Die Polizei Dortmund führte zahlreiche Kontrollen während des Karnevals durch. Insgesamt blieb die Veranstaltung friedlich.
Die Einsatzkräfte des Präsenzkonzepts Fokus waren auch rund um das Karnevalswochenende in Dortmund aktiv. Sie kontrollierten konsequent Verstöße und setzten einen besonderen Fokus auf das Mitführen von Waffen und gefährlichen Gegenständen. Bei Kontrollen wurden mehrere Messertrageverbote durchgesetzt, wobei einige Personen mit gefährlichen Utensilien angetroffen wurden.

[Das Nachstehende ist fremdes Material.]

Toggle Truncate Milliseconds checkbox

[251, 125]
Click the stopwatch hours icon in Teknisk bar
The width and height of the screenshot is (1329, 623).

Zusätzlich fanden die Beamten bei ihren Kontrollen Betäubungsmittel wie Cannabis und Kokain, während sie in der Innenstadt und rund um den Hauptbahnhof mehrere illegale Verkaufsaktivitäten beobachteten. 207 Personen und 73 Fahrzeuge wurden zwischen Donnerstag und Montag kontrolliert. 107 Platzverweise wurden ausgesprochen und 27 Strafanzeigen gefertigt.
Der traditionelle Rosenmontagszug verzeichnete in diesem Jahr rund 75.000 Teilnehmer und verlief aus polizeilicher Sicht ohne nennenswerte Störungen. Die regelmäßigen Kontrollen durch uniformierte und zivile Einsatzkräfte werden fortgesetzt.